Bill Shorten, as secretary of the union, became the unofficial spokesman for the families and the community.
The following year, he entered federal parliament, winning the safe Labor seat of Maribyrnong, (MAIR-ih-bihr-nong) in outer Melbourne.
He says he entered parliament because he understands the pressure many ordinary Australians are under and what they need for a successful, happy life.
"I'm a person who stood up for the fair go my whole working life. I'm a person who has been in the workplaces of Australia, standing up for people, ensuring there are cooperative enterprises, making sure that people are well-paid and that companies are successful in their business. This is the way I look at Australia."
Mr Shorten's political life is steeped in the backroom of the Labor factions.
He has been instrumental in the removal of two sitting Australian prime ministers.
He was one of the main powerbrokers behind the ousting of Prime Minister Kevin Rudd in 2010.
Three years later, he abandoned Prime Minister Julia Gillard to back Mr Rudd just before the 2013 election, explaining himself this way:
"I have carefully considered my position. I have now come to the view that Labor stands the best chance to defend the legacies of this term of government and to continue improving the lives of millions of Australians if Kevin Rudd is our leader."
Mr Shorten is a father of three and a stepfather.
In a radio interview, he said his roots in Australia go back a long way because his ancestors came to Australia as convicts.
"I need to make a declaration, and I'm a bit surprised the Liberals haven't put it in one of their attack ads, but one of my ancestors was -- wait for it -- a convict. Mind you, that was in the 1830s. Then another one, John O'Shea, jumped ship, so he was an illegal arrival. He went looking for gold.
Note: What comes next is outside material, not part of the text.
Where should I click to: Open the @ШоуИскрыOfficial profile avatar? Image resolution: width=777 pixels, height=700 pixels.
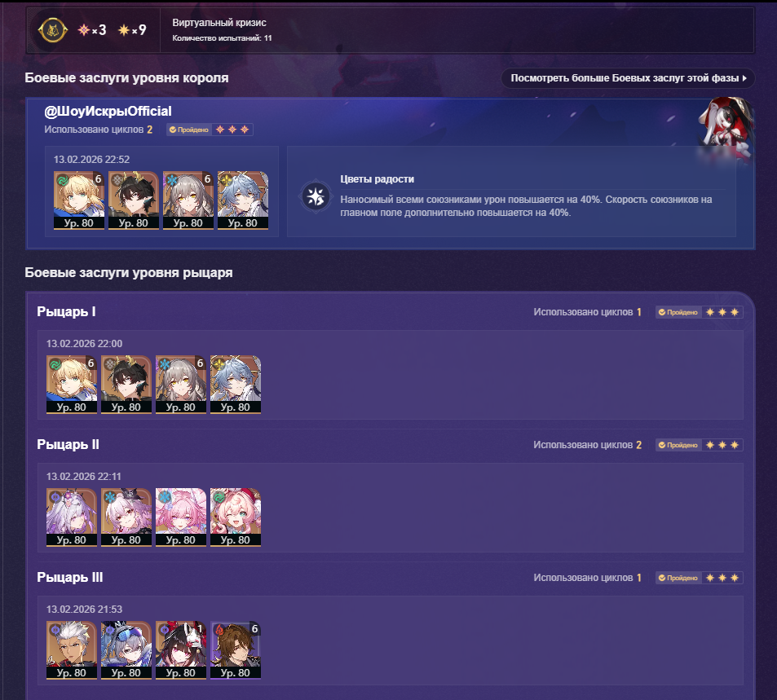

He didn't find any."
But as in all election campaigns, it appears the issue most critical to Australia's more than 12 million voters is the economy.
Both major parties have announced their intention to bring the budget back to the positive side of the ledger while expanding the economy.
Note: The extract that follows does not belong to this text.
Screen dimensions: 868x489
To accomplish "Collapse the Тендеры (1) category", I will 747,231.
The Opposition has unveiled more than 6 billion dollars in budget spending cuts.
It has also announced it would adopt some of the Coalition's proposed changes in higher-education funding and student-loan repayments if it wins power.
And it is those decisions that have caused some grief for the Opposition Leader.
The double-dissolution election was called because Labor promised never to accept many of those cuts.
The Independent senators, too, refused to support the measures, causing the Government to declare the parliament unworkable.
Bill Shorten says Labor has been forced to make difficult policy decisions, including changing its mind about the Coalition's cuts.
"For Australia to be able to afford the investments we need, and the priorities of working in middle-class Australians, we would need to take in the policies that we've outlined. And because it is most important that, over the next four and 10 years, we start the action to fundamentally reduce the level of government debt in this country, we will need to make difficult decisions as this election unfolds."
Many analysts believe Labor has little chance of picking up the 19 seats from the Coalition it needs to win on July the 2nd.
But the polls are tightening, and some believe there is a real possibility of Australia facing another hung parliament.*
However Labor, like the Coalition, has ruled out a power-sharing deal with the Greens or minor parties.
In such an eventuality, that could mean election-weary Australians facing another election almost as soon as the first one ends.